Adv DBs: Data Abstractions

Data Abstraction

Text can be abstracted for information and knowledge through either hard clustering where a word has only one connection or soft clustering where a word can have multiple connections to other words (Kulkarni & Kinariwala, 2013).  Clustering, in general, is grouping things together with similar characteristics.  It is hard to do hard clustering with sentences of a paragraph or even prose because they are interconnected with the sentences above and below it.  Also, clusters within prose can overlap with each other.  Thus, it is proposed that soft clustering should be used for the analysis of sentences within the prose.  The method proposed in Kulkarni & Kinariwala is Page Rank, in order to show the importance of a sentence(s) within a document (thus helping summarize a document). The weakness of this paper lies with the fact that they propose an idea without testing it.  They didn’t develop any code or analyzed any data set to say whether their hypothesis on page rank was correct.  Thus, this was a wonderful thought experiment.  The strength if proven correct with other studies is that it maps out the limitations & strengths of hard and soft clustering in data mining within prose and between the prose of a similar nature.

Management issues in systems development

Information is seen as of great value to humanitarian efforts to accomplish their missions.  In Van de Walle & Comes (2015), they state that the United Nations had delivered methods for humanitarian Information Management revolving around checking, sharing, and use of the data.  Checking data revolves around reliability and verifiability, sharing data revolves around interoperability (data formats), accessibility, and sustainability, whereas the use of data deals with timeliness and relevance.  After interviewing humanitarians in two different disaster scenarios, Syria and Typhoon Haiyan for about 1-1.5 hours, they were able to conclude that standard processes can be followed for natural disasters like a landfalling hurricane.  Standard processes lent itself to inflexibility and not meeting all the intricate needs.

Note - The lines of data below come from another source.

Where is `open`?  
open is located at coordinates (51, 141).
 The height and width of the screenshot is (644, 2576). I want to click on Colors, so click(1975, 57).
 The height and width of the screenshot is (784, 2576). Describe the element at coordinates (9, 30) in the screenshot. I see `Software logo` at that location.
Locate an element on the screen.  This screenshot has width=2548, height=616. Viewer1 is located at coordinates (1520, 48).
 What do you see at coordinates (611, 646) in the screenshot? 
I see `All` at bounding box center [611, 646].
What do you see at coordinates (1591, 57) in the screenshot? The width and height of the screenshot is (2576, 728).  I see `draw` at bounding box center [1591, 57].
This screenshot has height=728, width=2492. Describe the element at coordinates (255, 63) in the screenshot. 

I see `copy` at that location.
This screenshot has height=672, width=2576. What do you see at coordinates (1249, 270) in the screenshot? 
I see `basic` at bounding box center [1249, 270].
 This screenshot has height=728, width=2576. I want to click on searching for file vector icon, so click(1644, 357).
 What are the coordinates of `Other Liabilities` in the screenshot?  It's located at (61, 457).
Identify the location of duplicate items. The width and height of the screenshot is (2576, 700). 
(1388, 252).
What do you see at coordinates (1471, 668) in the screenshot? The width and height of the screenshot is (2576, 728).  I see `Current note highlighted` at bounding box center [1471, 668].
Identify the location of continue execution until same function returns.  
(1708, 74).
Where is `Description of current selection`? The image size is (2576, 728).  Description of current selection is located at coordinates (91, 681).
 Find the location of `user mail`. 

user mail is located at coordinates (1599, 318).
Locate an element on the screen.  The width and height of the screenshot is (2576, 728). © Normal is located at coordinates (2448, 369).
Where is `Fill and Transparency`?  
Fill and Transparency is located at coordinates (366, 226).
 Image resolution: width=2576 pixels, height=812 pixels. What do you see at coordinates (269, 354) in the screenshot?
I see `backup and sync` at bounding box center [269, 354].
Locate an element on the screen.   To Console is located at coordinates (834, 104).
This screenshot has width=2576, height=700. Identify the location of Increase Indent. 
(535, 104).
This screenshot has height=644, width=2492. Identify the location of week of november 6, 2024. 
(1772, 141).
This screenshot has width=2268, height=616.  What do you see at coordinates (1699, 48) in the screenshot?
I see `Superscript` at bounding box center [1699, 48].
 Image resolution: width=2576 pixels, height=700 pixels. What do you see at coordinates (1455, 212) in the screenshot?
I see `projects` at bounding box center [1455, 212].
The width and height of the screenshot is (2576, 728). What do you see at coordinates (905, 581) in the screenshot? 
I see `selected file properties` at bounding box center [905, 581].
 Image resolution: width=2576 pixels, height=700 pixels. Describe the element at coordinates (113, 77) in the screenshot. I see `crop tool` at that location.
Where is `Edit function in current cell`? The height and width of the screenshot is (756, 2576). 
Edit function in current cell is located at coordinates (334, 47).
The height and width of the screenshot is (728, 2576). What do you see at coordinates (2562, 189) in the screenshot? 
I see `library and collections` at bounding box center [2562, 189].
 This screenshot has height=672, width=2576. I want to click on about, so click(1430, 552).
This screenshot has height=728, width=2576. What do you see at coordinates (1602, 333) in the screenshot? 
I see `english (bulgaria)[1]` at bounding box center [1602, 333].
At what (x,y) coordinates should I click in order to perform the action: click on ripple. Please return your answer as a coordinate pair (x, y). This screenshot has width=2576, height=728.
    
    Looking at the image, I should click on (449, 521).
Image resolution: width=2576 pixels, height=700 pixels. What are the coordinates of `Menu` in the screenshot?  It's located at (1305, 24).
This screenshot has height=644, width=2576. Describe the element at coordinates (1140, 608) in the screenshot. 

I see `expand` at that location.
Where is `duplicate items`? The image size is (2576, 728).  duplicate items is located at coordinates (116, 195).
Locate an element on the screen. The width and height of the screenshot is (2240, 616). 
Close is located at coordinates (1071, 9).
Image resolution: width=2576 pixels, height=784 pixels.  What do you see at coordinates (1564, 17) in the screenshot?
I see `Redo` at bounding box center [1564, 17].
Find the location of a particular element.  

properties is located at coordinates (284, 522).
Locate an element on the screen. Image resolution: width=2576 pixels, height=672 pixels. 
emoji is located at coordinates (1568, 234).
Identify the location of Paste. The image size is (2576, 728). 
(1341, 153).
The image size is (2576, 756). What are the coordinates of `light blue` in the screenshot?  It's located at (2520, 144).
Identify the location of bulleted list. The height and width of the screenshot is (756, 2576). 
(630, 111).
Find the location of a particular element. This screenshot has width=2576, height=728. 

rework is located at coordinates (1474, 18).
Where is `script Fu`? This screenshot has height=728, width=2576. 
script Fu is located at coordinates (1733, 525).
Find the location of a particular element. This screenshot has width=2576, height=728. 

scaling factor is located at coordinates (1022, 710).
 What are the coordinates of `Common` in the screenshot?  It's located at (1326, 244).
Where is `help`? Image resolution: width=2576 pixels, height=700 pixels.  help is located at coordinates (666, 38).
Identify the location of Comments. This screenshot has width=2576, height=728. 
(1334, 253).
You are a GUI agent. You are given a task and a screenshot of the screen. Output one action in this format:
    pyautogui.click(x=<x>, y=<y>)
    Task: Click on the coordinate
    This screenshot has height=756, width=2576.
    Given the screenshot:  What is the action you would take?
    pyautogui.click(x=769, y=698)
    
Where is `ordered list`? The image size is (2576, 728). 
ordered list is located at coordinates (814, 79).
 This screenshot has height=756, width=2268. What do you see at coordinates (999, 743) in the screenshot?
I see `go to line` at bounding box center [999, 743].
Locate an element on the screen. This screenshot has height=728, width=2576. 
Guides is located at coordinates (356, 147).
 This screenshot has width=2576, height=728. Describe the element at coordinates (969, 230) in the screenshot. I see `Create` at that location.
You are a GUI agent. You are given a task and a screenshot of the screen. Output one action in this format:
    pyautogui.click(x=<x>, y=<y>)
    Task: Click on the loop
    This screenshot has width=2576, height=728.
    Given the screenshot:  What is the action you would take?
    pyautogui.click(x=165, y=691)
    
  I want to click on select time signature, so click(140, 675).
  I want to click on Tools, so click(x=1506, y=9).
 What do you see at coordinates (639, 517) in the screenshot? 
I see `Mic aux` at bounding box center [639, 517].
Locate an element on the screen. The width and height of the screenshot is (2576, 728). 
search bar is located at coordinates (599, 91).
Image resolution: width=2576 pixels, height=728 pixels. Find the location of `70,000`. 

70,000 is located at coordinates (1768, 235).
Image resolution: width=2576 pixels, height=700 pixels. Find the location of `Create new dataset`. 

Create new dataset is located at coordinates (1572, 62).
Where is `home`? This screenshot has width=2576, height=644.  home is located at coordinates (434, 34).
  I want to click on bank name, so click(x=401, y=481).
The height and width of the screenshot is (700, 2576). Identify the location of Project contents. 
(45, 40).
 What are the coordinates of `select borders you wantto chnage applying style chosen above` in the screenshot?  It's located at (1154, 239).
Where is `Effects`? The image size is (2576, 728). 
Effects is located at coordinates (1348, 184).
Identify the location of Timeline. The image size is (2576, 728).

In a more complicated relief effort like in Syria, confidentiality and unreliable data sources (sometimes coming in the format like an old spy movie, under the table, etc.), affected the entire process.  Finally, this small sample size of two events and humanitarian people interviewed suggest that further research is definitely needed before generalizations in developing systems of Information Management between natural disasters and geopolitical disasters can be made. The main strength of this paper is the analysis of breaking down information management of disasters with respect to standards imposed by the UN.  It also illustrates that information management is end-to-end.  My research hopes to help improve pre-disaster conditions and their research covers aid for post-disaster.  The same disaster, Hurricane landfalling, has a change in key information that is needed to carry out their respective tasks.  In other words, hurricane wind speeds are no longer needed after it passed over a city and left a wake of destruction, and the death toll is not important before the hurricane makes landfall.   But, we need wind speeds to improve forecasts and mitigate death tolls, and we need the current death toll, to make sure we can keep it from rising after the disaster has struck.

References

  • Van de Walle, B. & Comes, T. (2015) On the Nature of Information Management in Complex and Natural Disasters. Procedia Engineering, Pages 403-411.
  • Kulkarni, B. M., & Kinariwala, S. A. (2013). Review on Fuzzy Approach to Sentence Level Text Clustering. International Journal of Scientific Research and Education. Pages 3845-3850.